Title: Ranking Genes, Ranking Documents, Ranking Drug Candidates: A Unified Machine Learning Approach
Prioritizing information is a ubiquitous need in our daily lives. With the growth of digital data sources, computational methods for prioritizing information are an increasing need in the 21st century.
In this talk, I will describe the application of ranking methods in machine learning -- an emerging technology and currently an active area of research -- to prioritizing information in three different fields: computational biology, information retrieval, and drug discovery. I will show how ranking methods in machine learning give state-of-the-art performance in information retrieval, outperform existing methods in drug discovery, and have led to the identification of new genes related to leukemia and colon cancer.
Title: Using Diverse Types of Statistical Evidence
Analysts may find many types of evidence that bear on a particular question of interest. Besides direct evidence, which itself may come from diverse data sources, there may be prior information or indirect evidence, a term used by Brad Efron (Statistical Science, forthcoming). I will contrast these different types of evidence and discuss their sometimes fuzzy boundaries. A useful principle is that analysts should use all relevant evidence to address a problem. Bayesian methods offer a framework for doing so, but not without pitfalls. I will describe some of these pitfalls and suggest some possible ways to mitigate them.
Title: The Bayesian Approach to Combination of Information
Bayesian analysis is particularly geared towards combing information from diverse sources. It easily allows for combining of information from data and expert opinion; learning from related experiments; combining information from deterministic models and data; and adapting to data sources of different accuracy. This will be illustrated (time permitting) through examples drawn from engineering, vaccine trials, geosciences and transportation.

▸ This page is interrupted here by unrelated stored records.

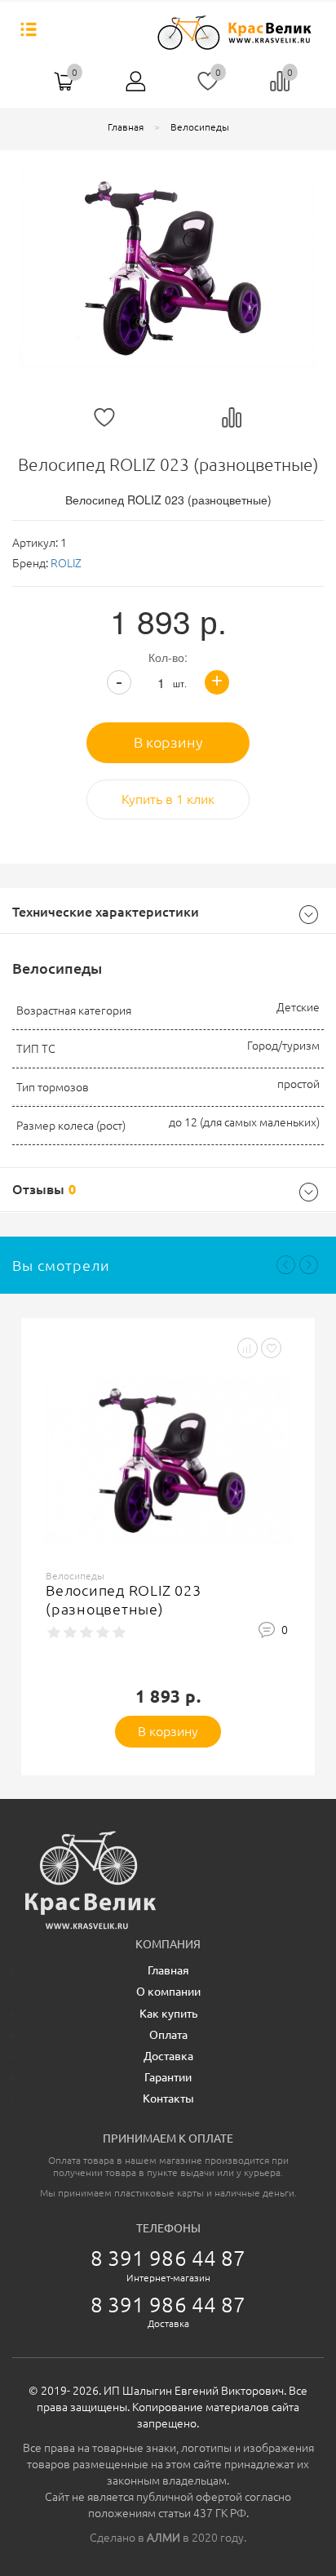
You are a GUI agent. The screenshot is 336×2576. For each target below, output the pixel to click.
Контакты (168, 2098)
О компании (168, 1991)
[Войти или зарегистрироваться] (136, 87)
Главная (168, 1970)
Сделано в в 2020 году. (168, 2537)
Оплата (168, 2034)
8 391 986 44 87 (168, 2258)
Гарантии (168, 2077)
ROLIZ (66, 563)
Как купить (168, 2013)
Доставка (168, 2056)
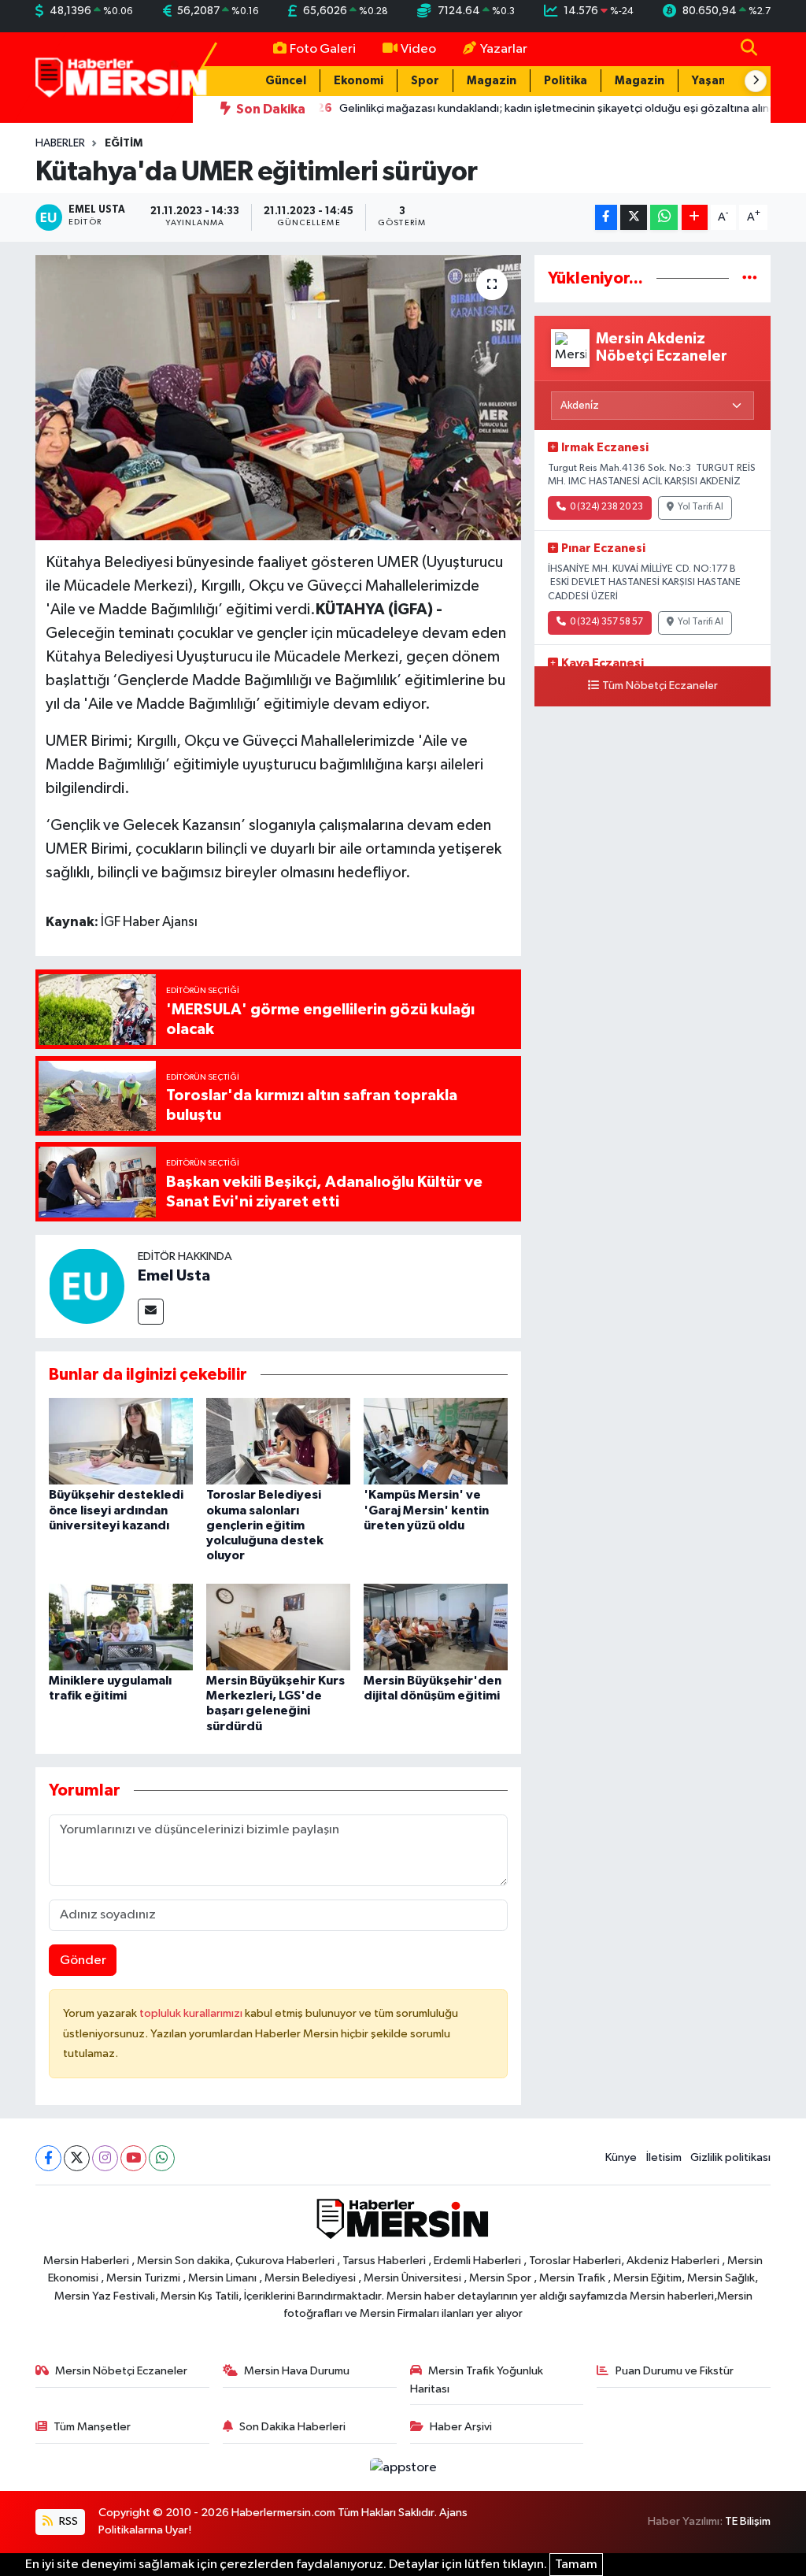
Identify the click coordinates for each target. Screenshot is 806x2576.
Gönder (83, 1960)
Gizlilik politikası (730, 2157)
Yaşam (710, 81)
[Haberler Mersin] (121, 76)
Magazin (491, 81)
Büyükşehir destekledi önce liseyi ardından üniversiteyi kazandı (116, 1509)
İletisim (664, 2157)
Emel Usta (174, 1276)
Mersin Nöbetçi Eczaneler (121, 2371)
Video (418, 49)
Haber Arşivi (461, 2427)
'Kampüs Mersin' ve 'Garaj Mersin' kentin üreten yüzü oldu (426, 1509)
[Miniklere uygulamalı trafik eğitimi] (121, 1626)
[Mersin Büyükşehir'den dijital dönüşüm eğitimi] (436, 1626)
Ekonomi (358, 81)
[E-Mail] (151, 1312)
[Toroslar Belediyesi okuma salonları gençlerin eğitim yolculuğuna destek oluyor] (278, 1440)
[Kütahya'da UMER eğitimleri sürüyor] (278, 397)
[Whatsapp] (162, 2158)
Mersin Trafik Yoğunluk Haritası (477, 2379)
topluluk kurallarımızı (192, 2013)
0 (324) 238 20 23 (606, 507)
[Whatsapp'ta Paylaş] (664, 218)
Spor (425, 81)
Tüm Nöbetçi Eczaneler (660, 685)
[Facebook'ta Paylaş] (606, 218)
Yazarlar (503, 49)
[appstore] (403, 2467)
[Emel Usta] (86, 1286)
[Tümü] (749, 278)
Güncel (285, 81)
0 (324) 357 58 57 (606, 622)
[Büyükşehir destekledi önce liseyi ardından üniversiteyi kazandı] (121, 1440)
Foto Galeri (323, 49)
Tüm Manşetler (92, 2427)
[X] (77, 2158)
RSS (67, 2521)
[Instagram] (105, 2158)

Title: Anonymization and Uncertainty
Data anonymization techniques have been the subject of much study in recent years, for many kinds of structured data, including tabular, graph and item set data. Anonymization is best viewed through the lens of uncertainty. Essentially, anonymized data describes a distribution over possible worlds, one of which corresponds to the original data. I'll introduce some of the key anonymization ideas within this framework, and discuss how models of uncertainty can help in reasoning about privacy under various priors, and for using uncertain data to answer aggregate queries.
Title: Bayesian Combining of Information from Sensors: Applications to Nuclear Detection and Multi-Sensor Fusion
I will describe two applications involving combining of information for a given sensor across time and across different sources of data using Bayesian decision theory. Both of these applications involve detection of nuclear material entering seaports and airports. I will propose algorithms to combine the information and examine its performance analytically, computationally and by simulations. I will also describe some of the challenges related to multi-sensor fusion.
Title: Collective Graph Identification
Within the machine learning and data mining communities, there has been a growing interest in learning structured models from input data that is itself structured or semi-structured. Graph identification refers to methods that transform observational data described as a noisy, input graph into an inferred "clean" information graph. Examples include inferring organizational hierarchies from communication data, identifying gene regulatory networks from protein- protein interactions, and understanding visual scenes based on inferred relationships among identified objects. The key processes in graph identification are: entity resolution, link prediction, and collective node classification. I will overview algorithms for these tasks, discuss the need for integrating the results to solve the overall problem collectively.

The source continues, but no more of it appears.